Autor: Alexander ES; Department of Radiology, Hospital of the University of Pennsylvania, 3400 Spruce St., 1 Founders, MRI Education Center, Philadelphia, PA 19104. Electronic address: erica.s.alexander@gmail.com., Pantel AR; Department of Radiology, Hospital of the University of Pennsylvania, 3400 Spruce St., 1 Founders, MRI Education Center, Philadelphia, PA 19104., Carlin SD; Department of Radiology, Hospital of the University of Pennsylvania, 3400 Spruce St., 1 Founders, MRI Education Center, Philadelphia, PA 19104., Beckmann N; Environmental Health and Radiation Safety, University of Pennsylvania, Philadelphia, Pennsylvania., Mick R; Department of Biostatistics, Epidemiology and Informatics, Perelman School of Medicine at the University of Pennsylvania, Philadelphia, Pennsylvania., Pryma DA; Department of Radiology, Hospital of the University of Pennsylvania, 3400 Spruce St., 1 Founders, MRI Education Center, Philadelphia, PA 19104., Soulen MC; Department of Radiology, Hospital of the University of Pennsylvania, 3400 Spruce St., 1 Founders, MRI Education Center, Philadelphia, PA 19104.
Jazyk: angličtina
Zdroj: Journal of vascular and interventional radiology : JVIR [J Vasc Interv Radiol] 2020 Dec; Vol. 31 (12), pp. 2007-2013.e1. Date of Electronic Publication: 2020 Nov 02.
DOI: 10.1016/j.jvir.2020.08.011
Abstrakt: Purpose: To evaluate total blood radioactivity (BR) after SIR-Spheres yttrium-90 ( 90 Y) radioembolization and differences in BR based on delivery method.
Materials and Methods: Twenty participants with hepatic metastases undergoing first radioembolization were prospectively enrolled from December 2017 to June 2018. Blood samples were drawn at baseline and 0, 10, 20, 60, and 120 minutes after 90 Y administration. BR was measured with a γ-counter and scaled by estimated blood volume. Percentage of instilled radioactivity in the bloodstream was calculated as area under the fitted curve, and differences between delivery methods were examined with nonparametric statistical tests.

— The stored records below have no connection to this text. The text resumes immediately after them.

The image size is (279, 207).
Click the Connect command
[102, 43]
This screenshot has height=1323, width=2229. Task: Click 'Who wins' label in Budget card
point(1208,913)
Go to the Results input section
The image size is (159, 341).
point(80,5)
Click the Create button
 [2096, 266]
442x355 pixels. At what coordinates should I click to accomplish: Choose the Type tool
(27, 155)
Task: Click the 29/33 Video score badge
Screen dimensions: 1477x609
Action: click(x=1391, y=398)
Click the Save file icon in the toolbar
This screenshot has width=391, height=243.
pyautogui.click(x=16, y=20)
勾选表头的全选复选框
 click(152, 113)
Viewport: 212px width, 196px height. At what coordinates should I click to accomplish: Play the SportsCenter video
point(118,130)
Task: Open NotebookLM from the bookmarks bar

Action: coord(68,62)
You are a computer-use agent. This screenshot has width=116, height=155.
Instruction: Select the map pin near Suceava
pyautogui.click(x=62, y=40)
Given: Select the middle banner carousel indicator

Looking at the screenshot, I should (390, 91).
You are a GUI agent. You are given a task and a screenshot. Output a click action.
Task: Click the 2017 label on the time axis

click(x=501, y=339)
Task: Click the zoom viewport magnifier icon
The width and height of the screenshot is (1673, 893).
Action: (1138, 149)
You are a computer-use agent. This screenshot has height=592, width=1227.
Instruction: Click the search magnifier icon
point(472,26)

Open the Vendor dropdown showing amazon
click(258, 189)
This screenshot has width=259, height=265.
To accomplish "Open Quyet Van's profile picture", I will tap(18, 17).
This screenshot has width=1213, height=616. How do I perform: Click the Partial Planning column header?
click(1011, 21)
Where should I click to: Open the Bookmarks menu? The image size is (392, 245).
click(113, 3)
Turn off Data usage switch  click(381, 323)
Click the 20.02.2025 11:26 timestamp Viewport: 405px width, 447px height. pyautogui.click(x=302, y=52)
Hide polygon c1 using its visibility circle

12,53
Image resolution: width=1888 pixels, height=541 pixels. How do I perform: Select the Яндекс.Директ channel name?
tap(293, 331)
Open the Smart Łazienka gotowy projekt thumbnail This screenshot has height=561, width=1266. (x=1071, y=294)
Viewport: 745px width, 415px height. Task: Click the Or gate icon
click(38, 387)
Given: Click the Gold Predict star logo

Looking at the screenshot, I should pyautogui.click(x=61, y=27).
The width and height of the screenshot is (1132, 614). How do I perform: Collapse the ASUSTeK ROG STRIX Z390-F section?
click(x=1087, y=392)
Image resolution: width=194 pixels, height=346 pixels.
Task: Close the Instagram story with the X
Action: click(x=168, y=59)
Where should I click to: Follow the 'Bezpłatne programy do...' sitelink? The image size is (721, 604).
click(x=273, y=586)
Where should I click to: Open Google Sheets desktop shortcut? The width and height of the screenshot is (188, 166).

Results: In 10 participants, resin microspheres were instilled with 50% Isovue 300 diluted in saline solution in the D line, and 10 others were treated with dextrose 5% in water (D5W) in the D line. Median administered activities were 944 MBq (range, 746-1,993 MBq) and 1,213 MBq (range, 519-2,066 MBq), respectively. Fraction of 90 Y in blood was significantly higher with dilute contrast agent than with D5W (median, 0.5% of injected activity vs 0.2%; P = .001). Among all participants, the maximum activity delivered was 2,066 MBq, and a maximum of 1% of administered radioactivity was measured as free 90 Y in blood. Assuming these highest-case values and complete decay of all free 90 Y in bone, a dose to red marrow of 132.3 mGy was calculated by Organ Level INternal Dose Assessment/EXponential Modeling.
Conclusions: Blood sampling after radioembolization allowed for estimation of the time-activity curve and BR. Delivery with 50% contrast agent in saline solution resulted in a significant increase in BR vs D5W, even though the total BR for both groups was nominal.